▶ [Supplied text]:
★ ★ ★ ★
Every parent of an adolescent girl has heard of anorexia nervosa, but it’s not as widely understood as it could be.  Even the fact that most people assume it only affects adolescent girls is a commonly held misunderstanding – anorexia nervosa is a serious mental health condition that affects people of all ages, genders, socioeconomic backgrounds, and races.

The first step in counteracting any kind of mental health disease is raising awareness so that the individual with the disorder and their parents can begin to take steps for treating and recovering from it. This is more important than you’d think at first glance – among mental health diseases, including other types of eating disorders, anorexia nervosa leads to higher death rates (by malnutrition and also by suicide) than any other.

Because of the need for early diagnosis and treatment, families searching for anorexia nervosa treatment centers near them should know what they’re looking for – and how to help their children lead a healthier, happier life.

Frequently Asked Questions About Anorexia Nervosa

What is anorexia nervosa?

Any type of eating disorder is one of a series of very serious mental health conditions that can have dangerous physical complications. As an eating disorder, anorexia nervosa surrounds an individual’s relationship with food and eating. ​People with anorexia nervosa stringently restrict their food and caloric intake – avoiding meals, engaging in diets despite being underweight, and in severe cases are malnourished and even emaciated. In most cases, these behaviors stem from a greatly distorted body image – imagining that they are fat or overweight despite all evidence.

What kind of people get anorexia nervosa?

Despite prevailing misconceptions, people of all genders and nearly any age can develop an eating disorder. There have been cases of AN observed in kids as young as age 6, although the normal onset is age 14 – 21. While women and girls are more commonly diagnosed than males, anorexia nervosa does appear in both cisgender and trans men and women.

The most recent clinical studies show that up to 7 percent of women in the US have an eating disorder at some point during their lives.  Additionally, anorexia nervosa is the 3rd most common mental health disorder among teen girls.  The takeaway should be that while adolescent girls are at the highest risk for developing anorexia nervosa, it can strike anyone, at any age.
★ ★ ★ ★
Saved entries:
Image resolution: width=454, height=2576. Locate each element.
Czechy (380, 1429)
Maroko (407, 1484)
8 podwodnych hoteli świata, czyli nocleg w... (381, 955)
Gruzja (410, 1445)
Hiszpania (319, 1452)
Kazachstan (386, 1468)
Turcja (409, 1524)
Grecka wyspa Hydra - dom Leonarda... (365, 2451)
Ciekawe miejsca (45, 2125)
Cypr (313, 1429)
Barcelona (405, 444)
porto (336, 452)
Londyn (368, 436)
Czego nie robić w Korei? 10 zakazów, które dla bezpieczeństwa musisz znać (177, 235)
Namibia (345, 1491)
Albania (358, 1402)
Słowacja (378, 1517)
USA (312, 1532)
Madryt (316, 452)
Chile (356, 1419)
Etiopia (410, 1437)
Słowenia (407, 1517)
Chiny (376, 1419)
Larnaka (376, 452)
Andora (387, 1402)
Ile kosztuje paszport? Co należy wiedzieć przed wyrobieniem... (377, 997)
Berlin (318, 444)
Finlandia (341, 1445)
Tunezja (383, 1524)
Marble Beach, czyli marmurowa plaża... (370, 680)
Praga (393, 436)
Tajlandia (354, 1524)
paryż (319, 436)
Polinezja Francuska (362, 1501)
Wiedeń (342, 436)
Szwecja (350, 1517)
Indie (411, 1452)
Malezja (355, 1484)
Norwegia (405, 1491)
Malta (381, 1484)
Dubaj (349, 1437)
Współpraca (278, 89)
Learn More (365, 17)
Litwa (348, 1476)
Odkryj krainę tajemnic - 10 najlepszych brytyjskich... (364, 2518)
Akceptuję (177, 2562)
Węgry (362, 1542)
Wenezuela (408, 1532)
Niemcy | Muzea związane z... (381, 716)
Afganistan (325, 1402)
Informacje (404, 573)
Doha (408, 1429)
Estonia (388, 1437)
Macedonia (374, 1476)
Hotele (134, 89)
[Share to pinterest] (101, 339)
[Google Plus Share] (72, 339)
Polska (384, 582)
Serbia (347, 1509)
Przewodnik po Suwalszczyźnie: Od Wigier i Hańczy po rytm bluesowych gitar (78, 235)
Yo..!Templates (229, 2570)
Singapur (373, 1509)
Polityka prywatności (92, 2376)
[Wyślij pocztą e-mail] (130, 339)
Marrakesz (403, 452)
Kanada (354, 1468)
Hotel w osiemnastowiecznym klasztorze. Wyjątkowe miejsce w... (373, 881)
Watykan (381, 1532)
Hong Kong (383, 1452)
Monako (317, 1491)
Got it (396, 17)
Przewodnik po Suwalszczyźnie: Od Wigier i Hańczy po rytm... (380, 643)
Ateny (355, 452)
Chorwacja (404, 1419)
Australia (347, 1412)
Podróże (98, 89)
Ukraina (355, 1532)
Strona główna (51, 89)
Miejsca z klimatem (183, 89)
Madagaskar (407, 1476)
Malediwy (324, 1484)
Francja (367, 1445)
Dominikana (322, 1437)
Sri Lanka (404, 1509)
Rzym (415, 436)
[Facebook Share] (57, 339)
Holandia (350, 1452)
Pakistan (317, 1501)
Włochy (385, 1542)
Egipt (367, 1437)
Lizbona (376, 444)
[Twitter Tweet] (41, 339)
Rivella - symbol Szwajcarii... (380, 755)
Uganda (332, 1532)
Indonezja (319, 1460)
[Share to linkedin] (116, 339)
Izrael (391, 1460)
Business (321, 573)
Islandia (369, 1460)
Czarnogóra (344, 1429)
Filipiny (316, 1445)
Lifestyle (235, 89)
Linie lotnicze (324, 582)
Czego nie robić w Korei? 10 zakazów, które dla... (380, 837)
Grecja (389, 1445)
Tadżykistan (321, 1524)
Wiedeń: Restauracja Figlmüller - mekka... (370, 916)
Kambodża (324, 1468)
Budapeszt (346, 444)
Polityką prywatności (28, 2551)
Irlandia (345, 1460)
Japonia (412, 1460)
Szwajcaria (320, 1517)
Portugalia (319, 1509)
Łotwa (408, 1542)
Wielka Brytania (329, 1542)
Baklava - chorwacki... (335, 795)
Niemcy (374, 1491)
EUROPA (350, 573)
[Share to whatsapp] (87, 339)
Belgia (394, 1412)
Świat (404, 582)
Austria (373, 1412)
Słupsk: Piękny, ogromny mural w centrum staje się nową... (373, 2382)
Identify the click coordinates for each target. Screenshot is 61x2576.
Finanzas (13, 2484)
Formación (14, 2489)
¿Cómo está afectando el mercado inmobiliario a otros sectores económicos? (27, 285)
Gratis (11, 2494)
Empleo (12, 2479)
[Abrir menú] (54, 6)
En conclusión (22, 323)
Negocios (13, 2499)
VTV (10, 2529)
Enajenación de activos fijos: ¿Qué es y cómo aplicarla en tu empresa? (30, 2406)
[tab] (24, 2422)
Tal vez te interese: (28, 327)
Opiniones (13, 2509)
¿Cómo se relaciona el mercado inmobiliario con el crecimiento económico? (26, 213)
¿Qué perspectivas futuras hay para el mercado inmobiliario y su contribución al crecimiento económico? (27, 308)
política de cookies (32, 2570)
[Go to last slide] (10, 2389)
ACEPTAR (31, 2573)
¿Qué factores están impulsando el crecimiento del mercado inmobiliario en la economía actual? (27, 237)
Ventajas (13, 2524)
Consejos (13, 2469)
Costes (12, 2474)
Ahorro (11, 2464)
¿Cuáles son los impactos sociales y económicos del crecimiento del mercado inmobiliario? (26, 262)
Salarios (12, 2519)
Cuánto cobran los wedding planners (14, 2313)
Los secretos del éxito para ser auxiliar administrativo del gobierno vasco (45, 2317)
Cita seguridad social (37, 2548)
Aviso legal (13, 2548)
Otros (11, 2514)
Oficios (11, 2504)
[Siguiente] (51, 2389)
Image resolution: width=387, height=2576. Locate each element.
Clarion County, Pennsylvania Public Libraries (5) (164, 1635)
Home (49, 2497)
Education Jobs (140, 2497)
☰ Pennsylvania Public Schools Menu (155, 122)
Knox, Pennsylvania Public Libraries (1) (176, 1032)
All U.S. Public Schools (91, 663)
★ ★ ★ ★
▶ [Problem set]:
#1 List the categories of people that the opening paragraph of the anorexia nervosa article says the condition affects across all of.
#2 Answer from the anorexia nervosa article:
(a) By what two causes does anorexia nervosa lead to higher death rates than other mental health diseases?
(b) What age range is given as the normal onset?
(c) Where does anorexia nervosa rank among mental health disorders in teen girls?
#3 Continue the anorexia nervosa article from the point where it stops.

▶ [Your written answers]:
#1 Ages, genders, socioeconomic backgrounds, races

#2
(a) Malnutrition and suicide
(b) Age 14 to 21
(c) It is the 3rd most common

#3
Is there a cure?

Being a mental health disorder, most clinicians and therapists are wary of using the word “cured” about AN.  It’s not like the flu, where all symptoms disappear after a course of treatment. But with proper treatment, many people with eating disorders can enjoy a successful long-term recovery. When the individual enters a treatment center or undergoes intensive therapy, recovery rates are high.

In severe cases, residential treatment programs might be necessary, but day treatment programs may be a better option for adolescents who desire to stay in school during their treatment. After treatment, the chances of relapse being triggered reduce greatly when they have access to aftercare and a strong support system at home.

What are the main red flags?

Parents who suspect that their adolescent is beginning to develop anorexia nervosa should keep their eyes out for several telltale signs. The most prevalent will be a disordered body image (AKA body dysmorphia, in this case perceiving that they are overweight or otherwise flawed) and an avoidance of meals.  People with anorexia nervosa will normally avoid eating, frequently skipping meals.  When they do eat, it tends to be in small amounts and compounded by frequent dieting or avoiding certain kinds of food. Anorexia nervosa symptoms also often include compulsive exercising or the abuse of laxatives or diuretics.

If your loved one is beginning to show these signs or symptoms, please don’t wait.  Reach out to your therapist or an eating disorder specialist as soon as possible.  Anorexia nervosa can be treated – and a full life in recovery can be had.